Эту часть озера хорошо видно в просвете между магазином и домом Зависляков — голые деревья еще не закрывают его. Семену все же удалось собрать кое какой народ. Старается Семен, несмотря ни на что, он остается преданным адъютантом, а может быть, ординарцем — Агнешка нетверда в этих званиях, — да и как не стараться, если приехавшие гости ждут, и, вероятно, с нетерпением.
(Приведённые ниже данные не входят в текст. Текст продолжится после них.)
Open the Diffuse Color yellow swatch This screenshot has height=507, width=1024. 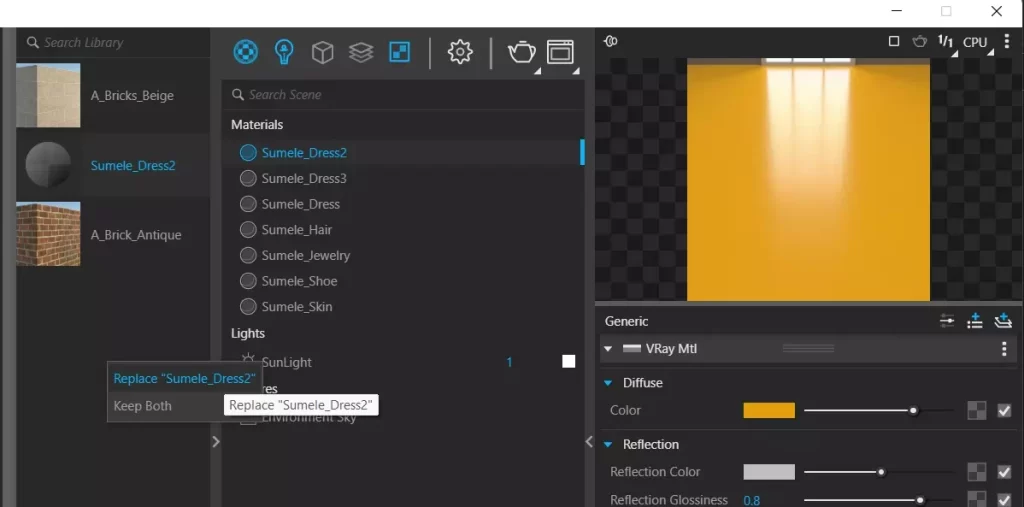769,410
Странно, что никто не ударит в главный гонг во дворе, в который всегда бьют, когда собирают сходку: неужели научились наконец уважать школьные занятия, неужели решили не мешать Агнешке и ребятам! Так, взвешивая в безличной форме все эти обстоятельства, она не отрываясь смотрит в окно, в одну и ту же точку: ее не интересует тройка гостей, стоящих в сторонке и болтающих, покуривая, не интересует и все более многолюдная толчея у магазина, где по-прежнему командует Пеля — она то и дело выносит томящимся в ожидании мужчинам пиво и заодно забирает пустые бутылки.
— После деления клеток ряска, — слышит Агнешка пронзительный голосок Эльки Зависляк, — отрывается от материнской колонии, чтобы вести самостоятельную жизнь.
Рыбаки вытащили вентерь и выбирают из него одиноких сверкающих плотвичек. Кидают их в бадью. Рыбы мало — торопливый, безалаберный лов. Балч все еще стоит не двигаясь, вглядываясь куда-то вдаль — то ли в Хробжицкий берег, то ли в белесо-голубой небосвод над ним, затянутый рассеивающейся мглой. Он будто не видит рыбаков, хлопочущих у самых его ног, не видит никого и ничего, но стоит все там же четверть часа, полчаса — сколько же тянется этот несерьезный бессмысленный урок? И как же он ей мешает своим молчаливым неподвижным присутствием как раз напротив открытого окна! Лучше бы уж распоряжался, как утром, орал бы на Семена или колотил в этот самый гонг. Наконец-то зашевелился. Нагнулся, достал из бадьи рыбу, а сам не смотрит на нее, просто держит в повисшей руке и раскачивает ее как маятник и, поразвлекавшись таким манером, по-прежнему не сознавая своих действий, лениво размахивается и швыряет рыбу в озеро. Нагибается опять, опять хватает рыбу и опять кидает ее в воду. Потом снова. Пришлось рыбакам отодвинуть от него бадью. Словно бы очнувшись, он обращается к ним, делает какие-то знаки, дает, наверно, указания, велит, видимо, поскорее присоединяться к уже собираемому Семеном шествию. И сам выгребает ногой из прибрежной тины нерадиво брошенную сеть… «Ряска появляется так же…» Наконец все двинулись по берегу озера: впереди — несколько женщин и детей, следом — Семен во главе построившегося кое-как отряда ветеранов. Балч с тройкой гостей замыкает шествие… «Колонии ряски…»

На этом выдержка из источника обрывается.